Bahçe evinin etrafındaki portakal çiçeklerinin kokusu eşliğinde yazılan bu novellayı okurken belki siz de aynı kokuyu hissedeceksiniz. Elleriniz dalından yeni koparılmış incirlerin balıyla yapış yapış, kalbinizde kaybettiğiniz bir babanın acısı…
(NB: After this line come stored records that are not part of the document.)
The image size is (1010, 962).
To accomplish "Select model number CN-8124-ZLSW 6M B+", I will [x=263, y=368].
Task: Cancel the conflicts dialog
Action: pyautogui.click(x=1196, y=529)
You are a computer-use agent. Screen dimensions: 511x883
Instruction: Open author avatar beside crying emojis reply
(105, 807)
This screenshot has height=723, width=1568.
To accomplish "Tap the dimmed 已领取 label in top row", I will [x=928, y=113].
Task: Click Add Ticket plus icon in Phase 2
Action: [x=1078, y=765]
Alper Sadıç, yeni bölümler ekleyerek taze bir soluk kattığı Bahçe Evi’nde baba sevgisini ve babaya duyulan özlemi okuru sarsan o içten dili ve özenli yumuşacık kalemiyle gönüllere işliyor. Bahçe evinin taşına toprağına sinmiş anıları okurken bazen yüzünüzde tebessüm oluşacak bazen de kederli bir dalga şakaklarınızı ovalayarak uçuşacak. Alper Sadıç’ın anılarında kendi ailenizden de bir şeyler bulacak ve okumanız sona erdiğinde kendinizi babanızın elini öperken yahut annenizden dua isterken bulacaksınız.
Bahçe eviniz hep sevgi dolu kalsın…
– Şaire Seda Nur Kurt
“Hiçbir şey babam gibi kokmazdı. Gün boyunca yaşadığımız özlem, bu kokunun içinde erir giderdi.”